Соболев обратился к председателю Совета министров А. Н. Косыгину с просьбой выплатить ему хотя бы часть гонорара за стихи. Однако правительственные органы не удостоили его ответа. Никогда он не получил ни одной копейки за авторство этой песни. Его вдова вспоминала, что при многочисленных концертных исполнениях “Бухенвальдского набата” имя автора стихов никогда не называли. И постепенно в сознании слушателей утвердилось словосочетание: “Мурадели. Бухенвальдский набат”.

Итак, несмотря на колоссальный всемирный триумф “Бухенвальдского набата” (его даже привез на гастроли в Москву японский хор “Поющие голоса Японии”, а в Советском Союзе исполняли все самые лучшие солисты, в том числе Муслим Магомаев), автор слов песни, вместо славы, был обречен на нищенскую жизнь пасынка – “побочного сына России” (это слова самого поэта)… У Соболева песню просто-напросто отняли, столкнув его с государственным антисемитизмом.

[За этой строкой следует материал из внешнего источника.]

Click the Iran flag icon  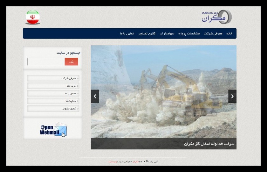point(32,17)

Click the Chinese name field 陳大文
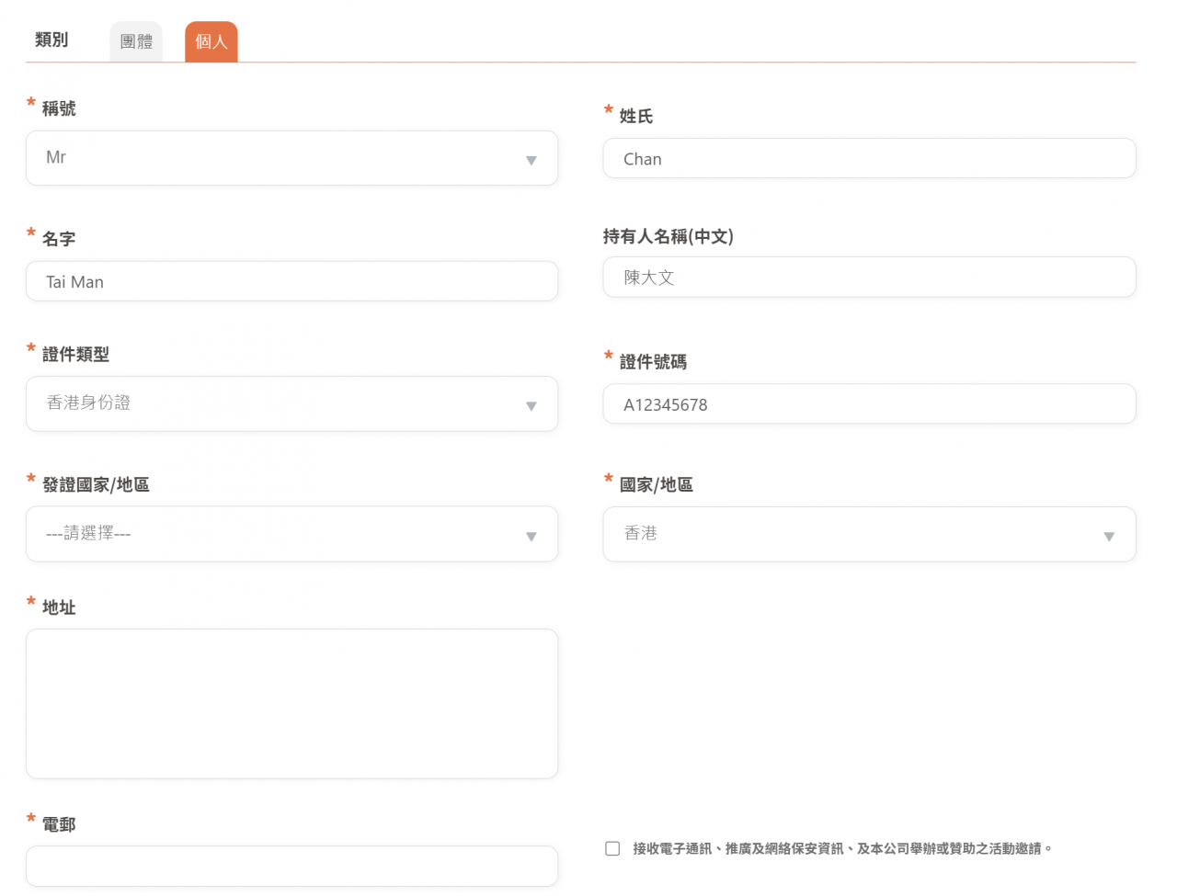869,278
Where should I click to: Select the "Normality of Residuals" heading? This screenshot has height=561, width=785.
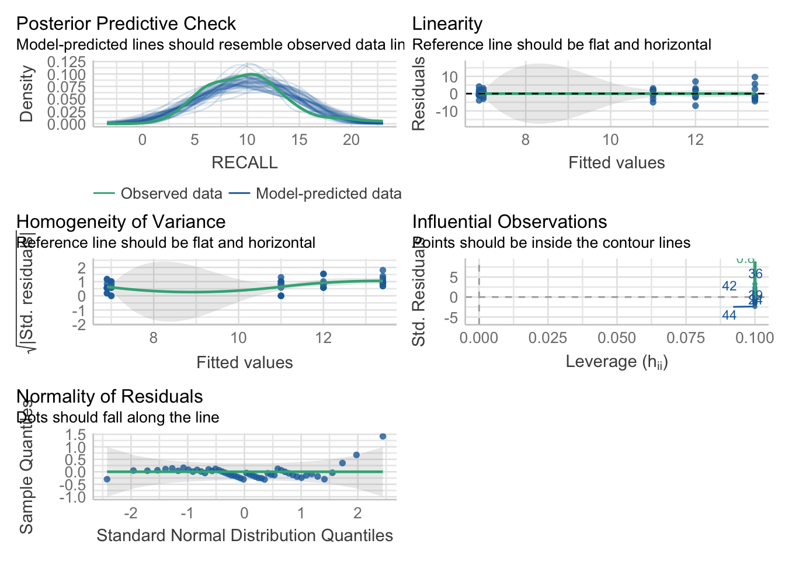tap(110, 397)
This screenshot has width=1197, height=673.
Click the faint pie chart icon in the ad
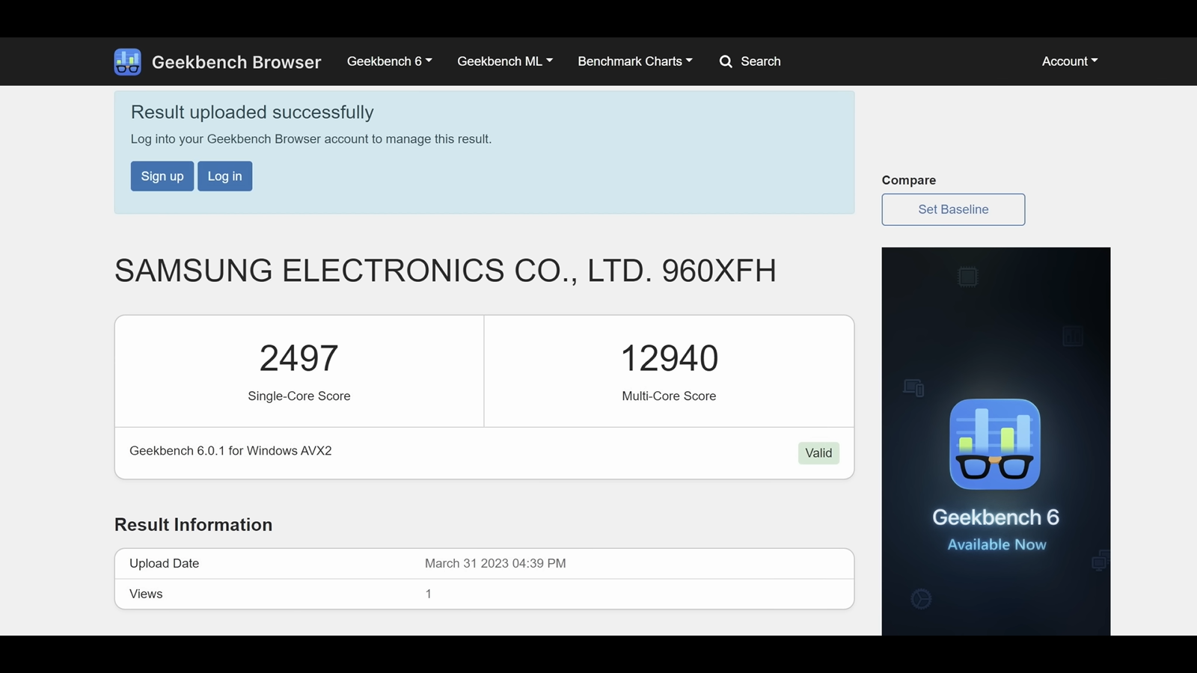pos(921,599)
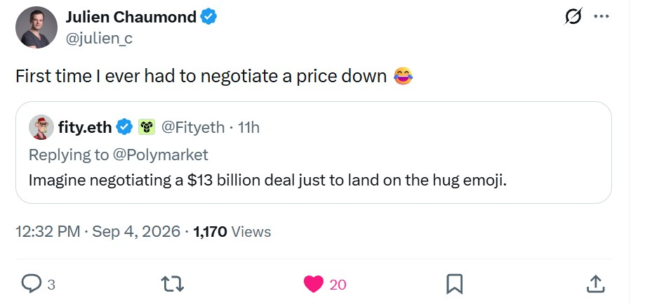Open fity.eth's ape avatar
This screenshot has height=305, width=645.
point(41,127)
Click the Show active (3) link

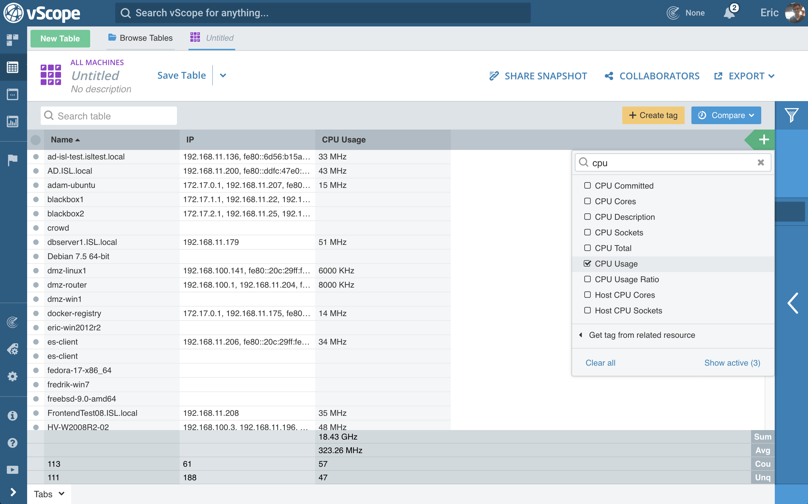(x=732, y=362)
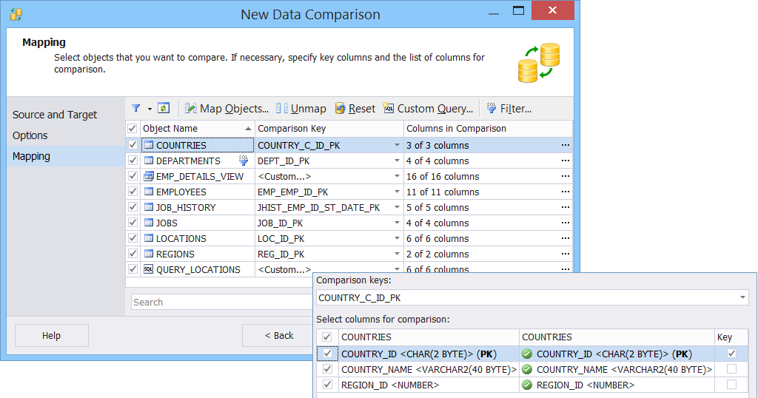The width and height of the screenshot is (758, 398).
Task: Click the filter icon on DEPARTMENTS row
Action: 244,161

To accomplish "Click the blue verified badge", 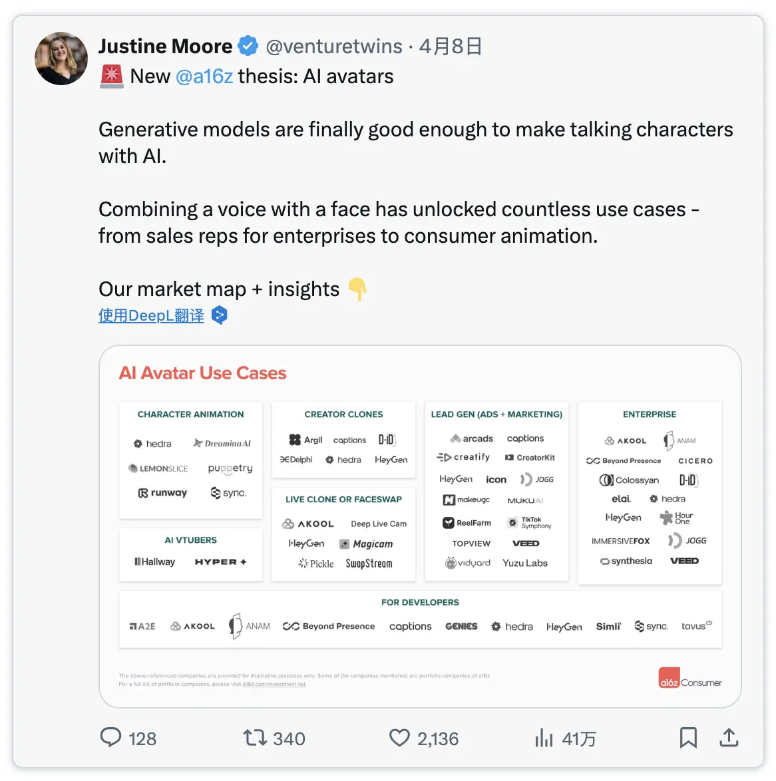I will (x=248, y=46).
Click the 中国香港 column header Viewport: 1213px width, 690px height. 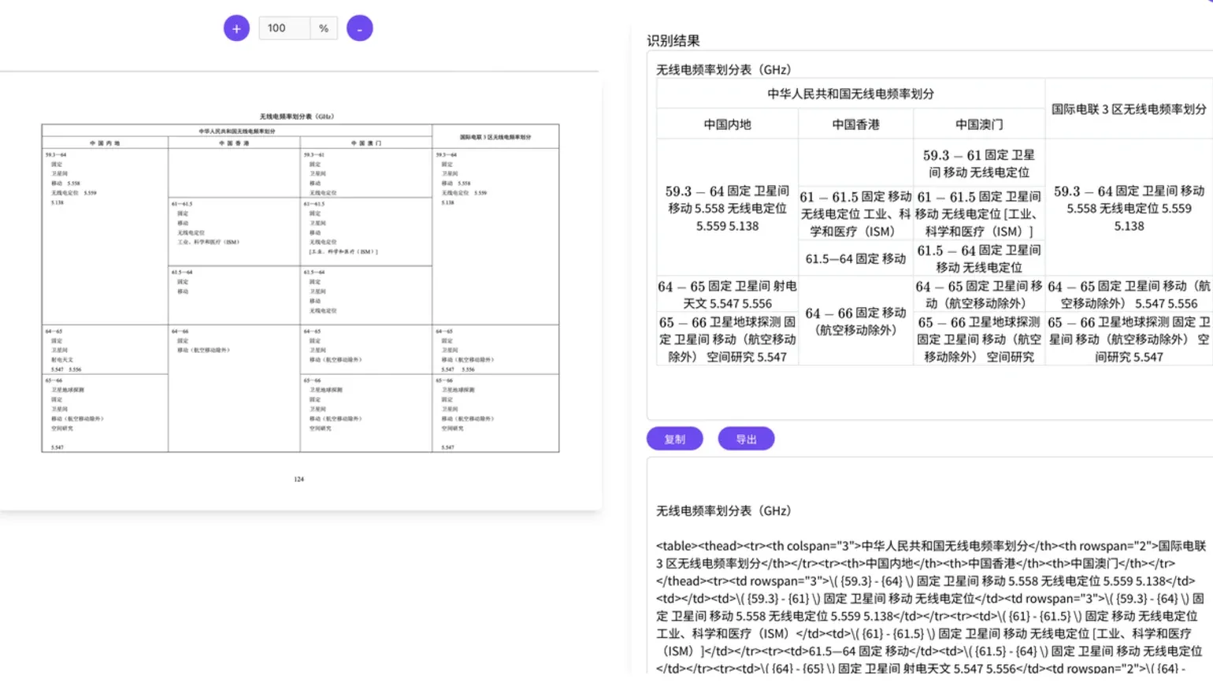click(x=855, y=124)
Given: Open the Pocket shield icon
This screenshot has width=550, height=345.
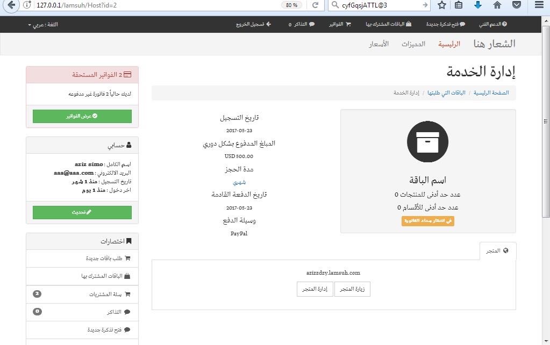Looking at the screenshot, I should [516, 5].
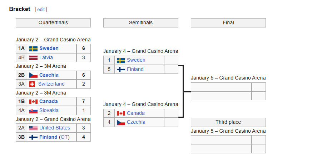Open the United States team link
Viewport: 312px width, 163px height.
click(55, 128)
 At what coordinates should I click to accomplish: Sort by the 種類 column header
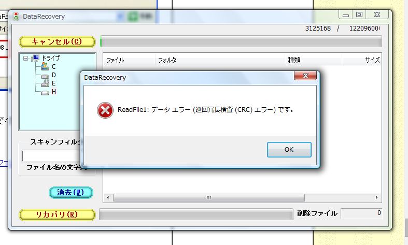[x=313, y=60]
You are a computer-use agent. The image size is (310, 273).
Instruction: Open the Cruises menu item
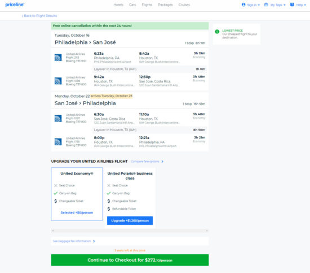[184, 5]
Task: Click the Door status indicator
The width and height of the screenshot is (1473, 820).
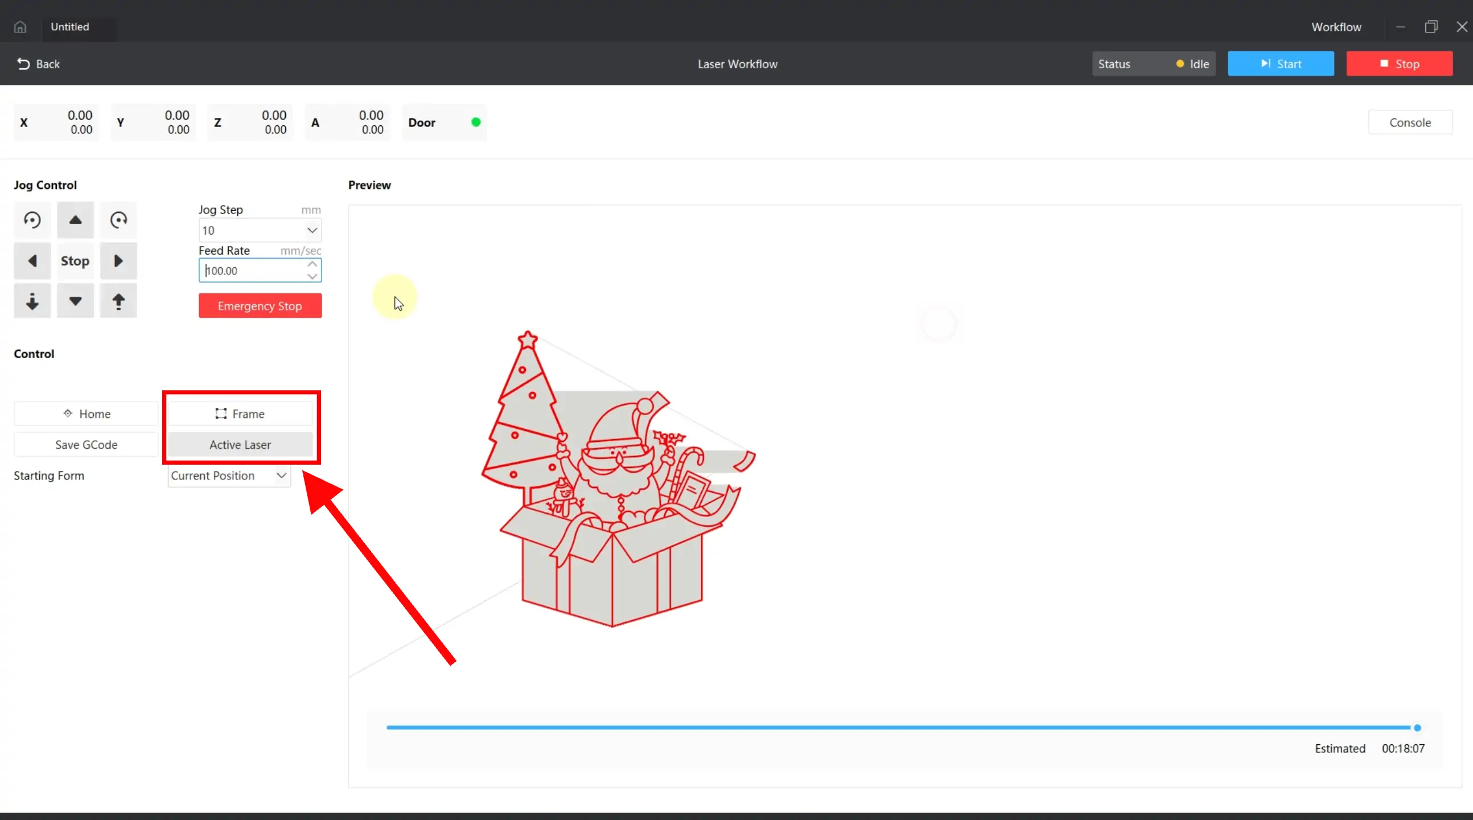Action: coord(475,122)
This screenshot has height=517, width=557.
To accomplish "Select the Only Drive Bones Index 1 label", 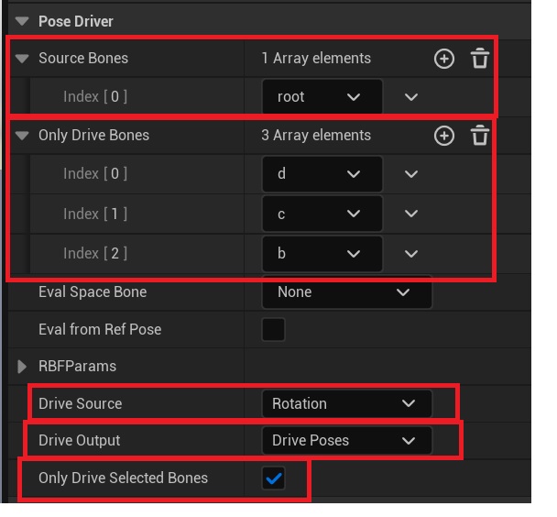I will [95, 215].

В это же время советские газеты писали о Венском фестивале: “Фестиваль еще раз продемонстрировал всему прогрессивному человечеству антивоенную направленность политики Советского Союза и великую дружбу народов, населяющих СССР. Это членами советской делегации была исполнена лучшая антивоенная песня фестиваля “Бухенвальдский набат”. Это советский поэт призывал: “Люди мира, будьте зорче втрое, берегите мир, берегите мир!””.

Однако триумф достался только композитору, который мешками получал восторженные благодарственные письма, его снимали для телевидения, брали у него интервью для радио и газет. Вано Мурадели, человек уже “пуганый”, хотя и пребывавшей теперь, благодаря “Бухенвальдскому набату”, в зените славы, ни разу не обмолвился об авторе слов ставшей знаменитой песни.

Соболев всё это время был без работы, и в поисках работы он обратился за помощью к инструктору Московского горкома партии, который ему вполне серьезно посоветовал: “Учитывая вашу национальность, почему бы вам не пойти в торговлю?”

Иностранцы пытались всё-таки выяснить, кто же автор текста песни, связаться с ним, но они натыкались на непробиваемую “стену молчания” или ответы, сформулированные “компетентными органами”: автор в данный момент болен, автор в данный момент в отъезде, автора в данный момент нет в Москве…

Во время гастролей во Франции Краснознаменного ансамбля песни и пляски им. А. В. Александрова (а завершал концерт всегда “Бухенвальдский набат”) после концерта к руководителю ансамбля подошел взволнованный благодарный слушатель – пожилой француз, который сказал, что он хотел бы передать автору стихов в подарок легковой автомобиль, и попросил помочь с ним связаться. Сопровождавший ансамбль в заграничные поездки и присутствовавший при этом “человек в штатском” быстро ответил: “У нашего автора есть всё, что ему нужно”. Александр Соболев жил в это время в убогой комнатенке, которую он получил как инвалид войны, в многоквартирном бараке без воды и отопления и других элементарных удобств, он нуждался не только в улучшении жилищных условий, он просто нищенствовал на пенсии инвалида войны вместе с женой, уволенной с работы из-за мужа-еврея.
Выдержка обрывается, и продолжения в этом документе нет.